(Word and element location listing)
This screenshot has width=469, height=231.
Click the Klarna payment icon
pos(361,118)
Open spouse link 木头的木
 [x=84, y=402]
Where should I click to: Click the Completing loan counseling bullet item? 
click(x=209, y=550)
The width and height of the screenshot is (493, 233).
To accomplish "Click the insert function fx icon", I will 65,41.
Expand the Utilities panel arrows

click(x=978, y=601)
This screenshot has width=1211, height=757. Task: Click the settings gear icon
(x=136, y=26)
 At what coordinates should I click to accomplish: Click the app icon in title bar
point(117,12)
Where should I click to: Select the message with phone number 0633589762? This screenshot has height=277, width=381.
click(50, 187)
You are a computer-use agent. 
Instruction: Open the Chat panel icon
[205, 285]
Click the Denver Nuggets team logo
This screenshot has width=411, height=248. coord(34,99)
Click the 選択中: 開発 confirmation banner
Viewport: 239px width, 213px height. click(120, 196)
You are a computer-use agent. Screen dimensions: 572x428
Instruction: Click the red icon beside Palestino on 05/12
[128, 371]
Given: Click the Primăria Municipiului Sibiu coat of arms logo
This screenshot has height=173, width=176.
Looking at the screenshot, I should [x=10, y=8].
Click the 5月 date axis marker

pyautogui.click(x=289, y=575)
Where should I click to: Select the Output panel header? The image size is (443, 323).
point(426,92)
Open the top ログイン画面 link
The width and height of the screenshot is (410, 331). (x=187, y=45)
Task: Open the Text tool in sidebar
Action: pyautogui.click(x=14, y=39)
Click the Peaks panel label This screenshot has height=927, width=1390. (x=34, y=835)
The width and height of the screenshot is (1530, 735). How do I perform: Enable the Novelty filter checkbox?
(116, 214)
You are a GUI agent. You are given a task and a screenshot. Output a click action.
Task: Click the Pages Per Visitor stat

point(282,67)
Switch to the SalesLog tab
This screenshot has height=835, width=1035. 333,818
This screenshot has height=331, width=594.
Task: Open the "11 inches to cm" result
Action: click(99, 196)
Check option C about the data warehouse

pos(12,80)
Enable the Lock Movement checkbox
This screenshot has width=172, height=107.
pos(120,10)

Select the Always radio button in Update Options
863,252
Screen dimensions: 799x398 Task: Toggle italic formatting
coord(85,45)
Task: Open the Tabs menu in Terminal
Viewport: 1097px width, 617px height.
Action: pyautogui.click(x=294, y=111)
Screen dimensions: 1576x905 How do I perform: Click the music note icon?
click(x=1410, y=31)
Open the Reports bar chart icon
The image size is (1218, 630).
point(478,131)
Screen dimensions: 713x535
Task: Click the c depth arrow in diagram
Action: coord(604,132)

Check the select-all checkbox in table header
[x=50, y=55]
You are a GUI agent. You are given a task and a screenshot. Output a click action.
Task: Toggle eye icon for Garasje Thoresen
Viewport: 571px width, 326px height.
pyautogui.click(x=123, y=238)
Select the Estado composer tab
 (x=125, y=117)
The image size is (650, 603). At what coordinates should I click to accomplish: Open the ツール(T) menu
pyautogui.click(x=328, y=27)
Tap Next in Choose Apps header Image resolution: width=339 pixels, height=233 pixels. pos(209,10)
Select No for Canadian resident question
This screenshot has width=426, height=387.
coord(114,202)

What to do »
Copy everything from the line containing "Check the select-all checkbox in table header" down to the end of the listing, shifting every coordinate in the answers by -91. Keep all other lines unchanged.

The answer »
Check the select-all checkbox in table header
[x=-41, y=-36]
You are a GUI agent. You are given a task and a screenshot. Output a click action.
Task: Toggle eye icon for Garasje Thoresen
Viewport: 571px width, 326px height.
pyautogui.click(x=32, y=147)
Select the Estado composer tab
 (x=34, y=26)
The image size is (650, 603). At what coordinates should I click to accomplish: Open the ツール(T) menu
pyautogui.click(x=237, y=-64)
Tap Next in Choose Apps header Image resolution: width=339 pixels, height=233 pixels. pos(118,-81)
Select No for Canadian resident question
This screenshot has width=426, height=387.
coord(23,111)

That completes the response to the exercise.